Imagine being independent and capable for most of your life, and then find your own children are trying to do things for you, taking care of you, limiting you.
We can find ourselves in conflict with our ageing parents, because we know they need support – but they’re sure as heck not going to accept it!
Or perhaps they only want YOU to help – not some stranger they have to pay.
In effect, you’re experiencing role reversal, but you still want your parents to be your parents, to be independent, wise and capable.
Both you and they can sense these strengths sliding away, and they’ll do anything they can to hold onto them.
Pushing away help is understandable.
So put them back in charge.
Present the options to them and let them decide.
Offer support that doesn’t take away their independence, but increases it.
And draw on the abilities and knowledge they still have.
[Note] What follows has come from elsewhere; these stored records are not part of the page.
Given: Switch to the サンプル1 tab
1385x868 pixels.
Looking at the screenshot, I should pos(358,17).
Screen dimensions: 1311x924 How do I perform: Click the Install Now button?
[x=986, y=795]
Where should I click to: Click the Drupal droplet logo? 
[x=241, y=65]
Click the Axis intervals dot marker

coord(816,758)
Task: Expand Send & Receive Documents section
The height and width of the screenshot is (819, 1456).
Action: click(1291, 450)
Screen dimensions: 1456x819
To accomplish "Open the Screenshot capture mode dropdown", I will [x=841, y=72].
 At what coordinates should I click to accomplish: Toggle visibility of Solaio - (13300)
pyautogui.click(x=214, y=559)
Equally important is your wellbeing, and you will need to maintain boundaries, just as your parents did with you.
Resist being drawn into a situation that doesn’t work for you, out of guilt or financial worries.
Support is available to everyone, no matter what their financial means.
And your parents now have a lot more choice and control over their services, thanks to the ‘consumer-directed care’ model now implemented within the home care sector.
Search for “home care services” in Google and find out what funding and services your mum or dad is eligible for.
They can start with a little bit of help around the house and build up from there.
The sooner you do this, the better.
Once they’re ‘in the system’, it’s much easier to get further help and advice down the track.